The only way to move past this is to come clean with your husband and not hang out with your lover anymore. Anything less will only keep you in limbo and make you crazy and emotional. If you do not tell your husband the truth, you are still living the lie regardless of what you tell yourself.

Luck,

Grumps

 

"How do you move past this?"

 

Unfortunately that won't be easy. Your H doesn't know you anymore and you know that, he doesn't. To truly reconnect with your H you'll have to tell him...and then you'll have a lot of work to do. Several years worth. If you are honest it improves your chances of reconciliation by a lot, even if the initial confession is hard and traumatic. If he discovers some other way down the line, things will be much worse and less likely to get better. Trust is a hard thing to restore.

 

1) Complete honesty, no lies or holding truth back. You need to prove you can tell the truth even when it's hard.

2) Complete transparency, give up all passwords, etc. Let him snoop. If OM contacts you, tell your H right away. Don't hide it.

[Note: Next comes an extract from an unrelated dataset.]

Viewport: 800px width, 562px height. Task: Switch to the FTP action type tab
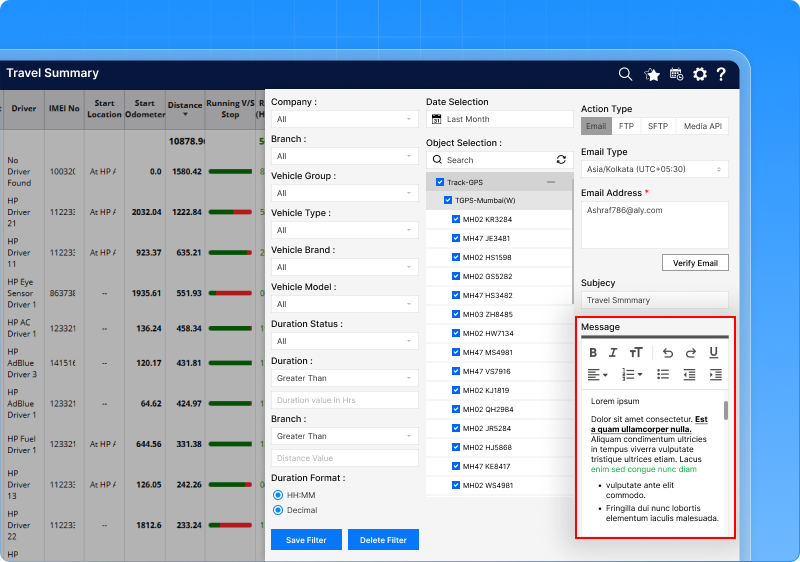click(626, 127)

3) A good apology, including expressing shame, validating his pain, proving you have a plan to prevent this from ever happening again.

4) Like you've said, complete NC with OMM.

5) Ride the roller coaster of emotions with your H.

6) Show and express love for your H.

7) Don't blame the affair on your H. Find what was broken inside of you that made this happen and work on it.

8) Go to counseling, marriage or individual or both. Find a good counselor who specializes in infidelity.

 

Hopefully working through this and walking that narrow path toward reconciliation you can achieve a better marriage.

 

 

You did not have a EA.

 

You had a PA.

 

You must go NC with this other family. You must tell your BH.

 

There is no way around doing those things. To has an affair is to disrespect your BH. To have a PA with BH friend is a double disrespect. To let your OM act as if is your BH friend is to triple disrespect your BH.

 

How can you let the OM sit there and smirk at your BH, at least on the inside, while the OM acts as if is your BH trusted friend.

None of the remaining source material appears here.